I’m working with OccBin to implement a simple experiment in which a parameter switches values depending on whether a given variable crosses a threshold. Concretely, I allow the parameter governing investment adjustment costs to take on a higher value when investment falls below its steady-state level, and a lower value when it rises above.

Key features of the setup:

  • Steady state: Since adjustment costs vanish in steady state, the occasionally binding constraint should not affect the steady state itself. That is, both regimes share the same steady-state solution.
  • Dynamics: One potential complication—possibly relevant to OccBin’s limitations—is that investment affects a highly persistent state variable (capital). However, changing the depreciation rate (delta) does not appear to alleviate the issue.

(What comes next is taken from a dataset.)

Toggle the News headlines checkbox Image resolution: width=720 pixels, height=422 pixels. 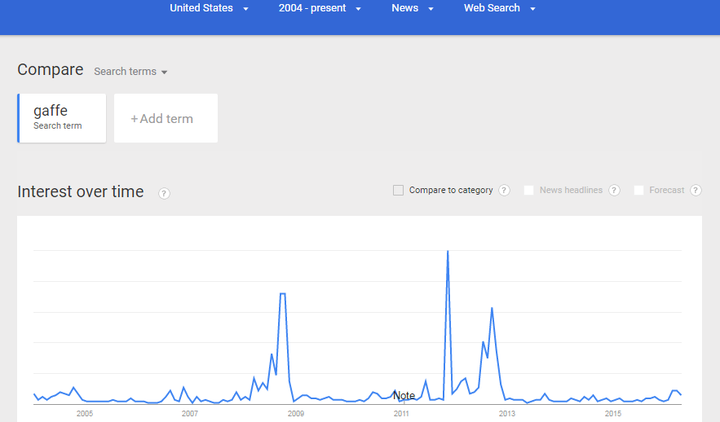[x=529, y=190]
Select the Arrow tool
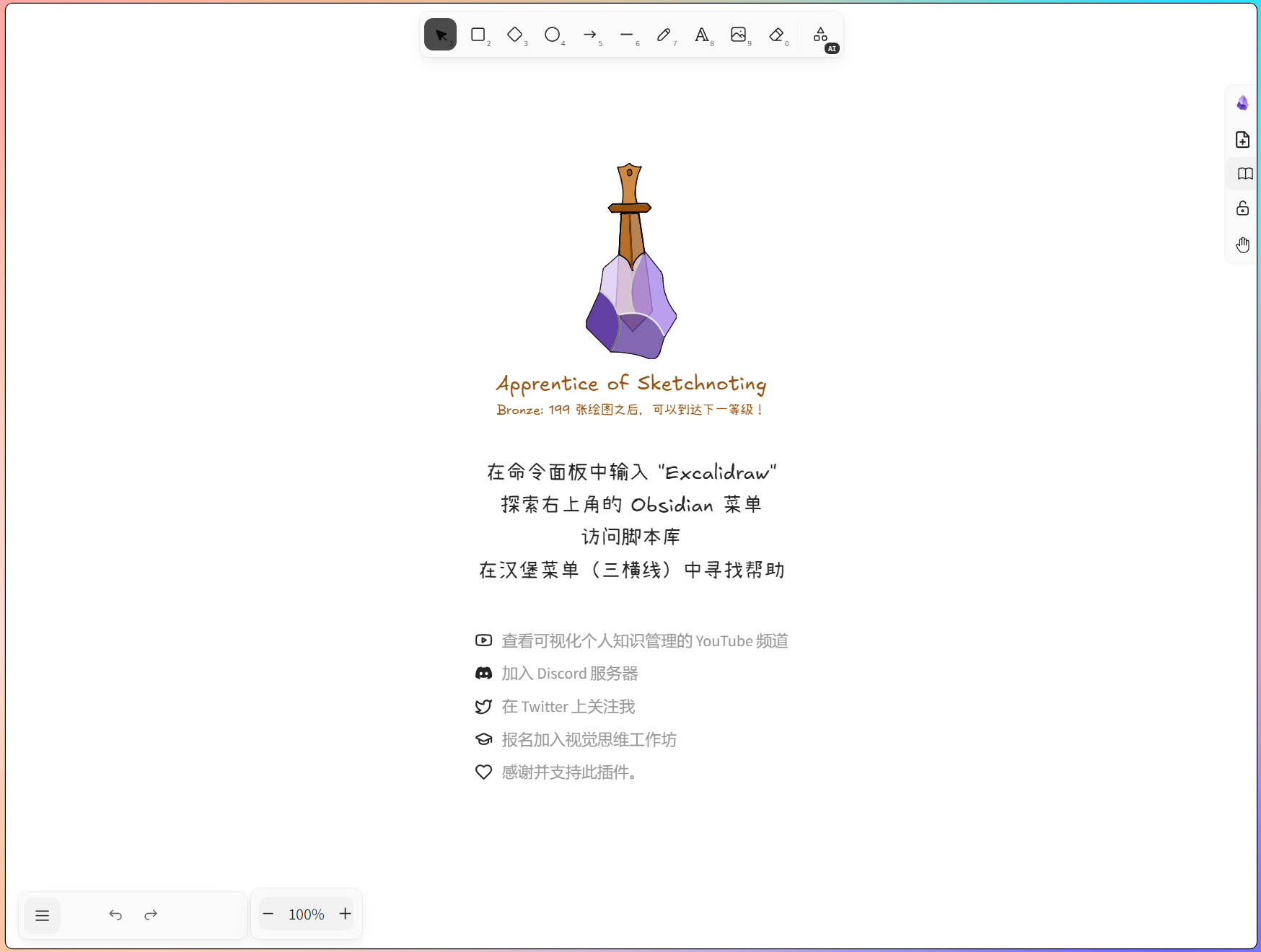 click(589, 35)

I’m attaching my final code (RBC_OccBin_2.mod), which implements the above mechanism using OccBin.

What is working:

  • The code runs for both positive and negative shocks of size 1. To switch between the two cases, you can simply change line 117 from “values 1;” to “values -1;”.
  • As expected, when the shock is positive, the piecewise linear solution coincides with the linear one. When the shock is negative, the piecewise solution shows a smaller drop in investment relative to the linear case, consistent with higher adjustment costs dampening investment responses.

What is not working:

  • Sensitivity to shock magnitude: The model runs for “values -10;”, but fails for “values 10;”, returning the error:
    “Occbin: Simulation did not converge – infinite loop of guess regimes.”
  • Sensitivity to constraint tolerance: Tightening the constraint threshold (e.g., from “.995” to “.999” in name ‘state’; bind i < steady_state(i).995; relax i >= steady_state(i).995;)
    causes the model to break even for a positive shock, with the same error message as above.
  • Failure with stochastic simulations: If I uncomment lines 102–112 (for simulations) and comment out lines 114–122 (for impulse responses), the code fails with:
    “Occbin: Simulation terminated with periodic solution (no convergence).”
    This failure only arises when the shock series is large enough to occasionally activate the constraint. If the shock series is small enough that the constraint never binds, the code runs without error.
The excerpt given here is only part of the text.